### Exercises
A) In the Edie Brickell interview, who took the promotional photo used on Rhythm's cover?
B) Summarize the Edie Brickell interview in two sentences.
C) Continue the Edie Brickell interview from the point where it stops.

The neck of my Guitar
Mrs. Paul Simon 11/19/06 Rythm Magazine

Thu Oct 19 ´06 10:56 am
Brickell regroups with New Bohemians, discusses being Mrs. Paul Simon

Edie Brickell & New Bohemians rocketed from Dallas-based jam band to MTV favorite in a blink. The group, fronted by singer-songwriter Brickell with her fragile good looks, enjoyed ample radio airplay (especially ´What I Am´) and more than two million sales of its debut album ´Shooting Rubberbands at the Stars.´

That was the late 1980s and 1990. The band amicably split when Brickell moved to New York, where she has recorded periodically and raises two boys and a girl with her husband of 14-plus years Paul Simon. Yes, that Paul Simon.

Brickell, now 40, regrouped with New Bohemians on a surprisingly strong album, ´Stranger Things.´ The band´s tour stops in Madison on Tuesday. She sounds comfortable and happy - and, when asked, notes that her daughter, age 11, took the promotional photo used on Rhythm´s cover.


Rhythm: Is there an audience left for the band?

Brickell: We have a bit of audience left. When we play now, there´s a sense of familiarity and good will. It´s not the same kind of buzz or energy that MTV provided all those years ago. I feel relieved that it´s not that way. It´s more of a slow-burning fire that feels better to us.

Rhythm: Is reuniting with New Bohemians something you expected to happen?

Some entries
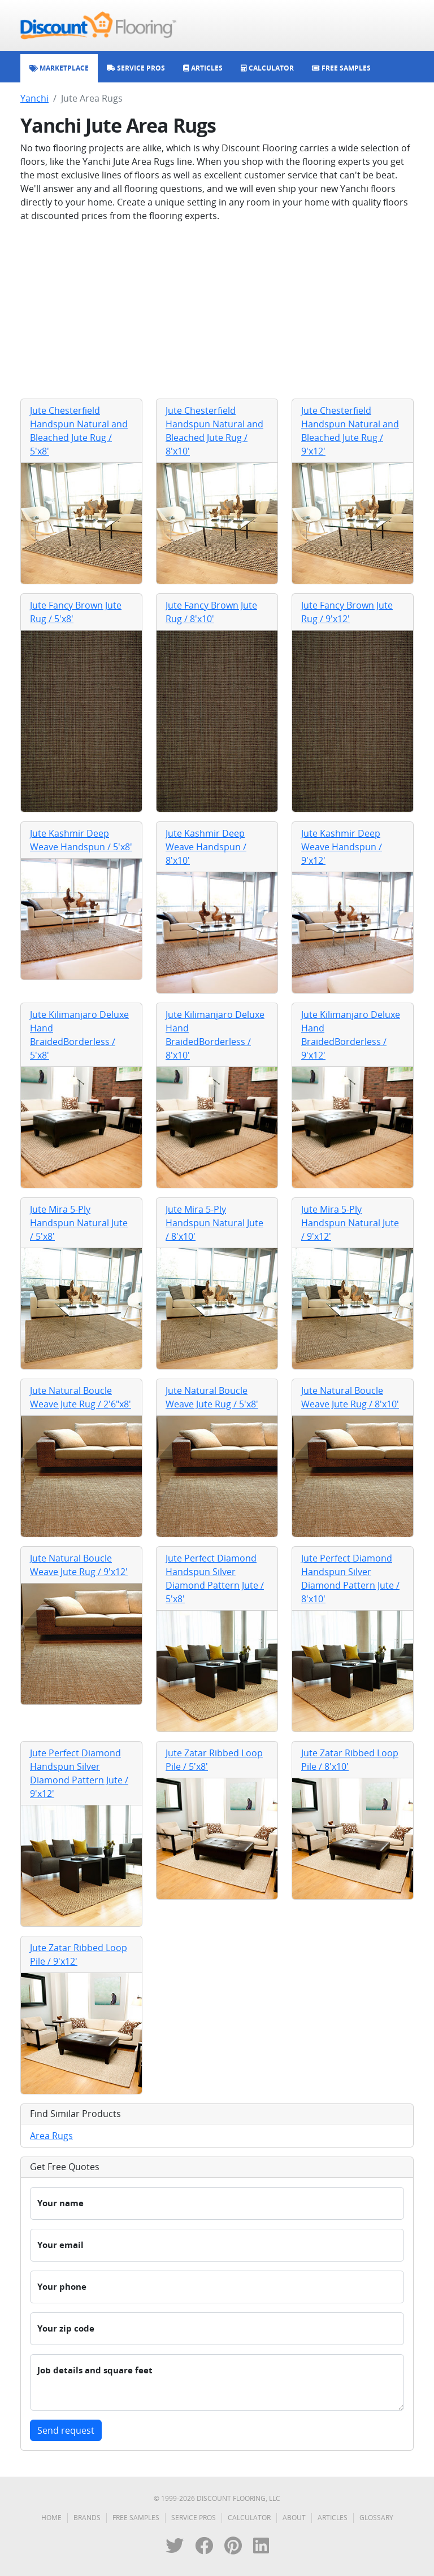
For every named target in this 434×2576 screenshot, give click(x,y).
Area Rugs (51, 2135)
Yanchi (34, 98)
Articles (333, 2517)
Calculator (249, 2517)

### Answers by task
A) Brickell's daughter, age 11, took the photo.

B) Edie Brickell & New Bohemians went from a Dallas-based jam band to an MTV favorite in the late 1980s, then amicably split when Brickell moved to New York, where she raises three children with her husband Paul Simon. Now 40, she has regrouped with the band on the album "Stranger Things" and says their smaller audience now feels like a slow-burning fire that suits them better.

C)
Brickell: We didn´t really reunite so much as we made a record publicly. When I went back to Texas to visit my family, I would visit the band and we would jam. We collected these songs over the years.


Rhythm: You´re playing a mid-sized club here (Annex), but it seems like you´re as content to play a club as a big theater. Is that true?

Brickell: Now more than ever, it´s a lot more fun to play. We made the record we wanted to make. Years ago when we played, it was less about the record and more about being a band someone had seen a video relating to a TV personality rather than the music. This feels better. It´s liberating to go out and play.


Rhythm: Do you look back fondly on your window of fame in the late ´80s and early ´90s?

Brickell: It was a real mix. When we played clubs in Dallas, I couldn´t wait for the days when we get on a tour bus and hopefully get our record on the radio. Then when it happened, there were so many people in our lives. People trying to direct us. I was a wallflower growing up. When it went national, there was a little bit too much attention.

I basically just hung out in my hotel room and tried to figure out happiness. I wasn´t getting it from that attention. I was 22 at the time. I was really insecure. I wanted to have real love in my life as opposed to love of an industry or an audience. (Fame) was good because I did meet my husband because of our sudden success. He took notice of me based on that record. That was fantastic.


Rhythm: Does Paul sing around the house?

Brickell: He sings a little bit. It´s mostly ´50s doo wop. In the car, we both sing. If I start singing something then he´ll jump in and harmonize. Man, it´s so beautiful. He sounds great with anybody. That´s always a joy to hear.


Rhythm: Do you play him your songs for feedback?

Brickell: When I first write a song, I´ll catch myself singing it all the time. If he walks in and says, ´Oh, that´s a cool song. Who does that?´ That´s a thrill.


Rhythm: When you co-wrote ´What I Am,´ did you think it would become such a big hit?

Brickell: I had no clue. There have been songs that I´ve like more than that song. And I thought, ´Everyone´s going to like this song´ and no one did.


Rhythm: What about something as observational as ´Circle´?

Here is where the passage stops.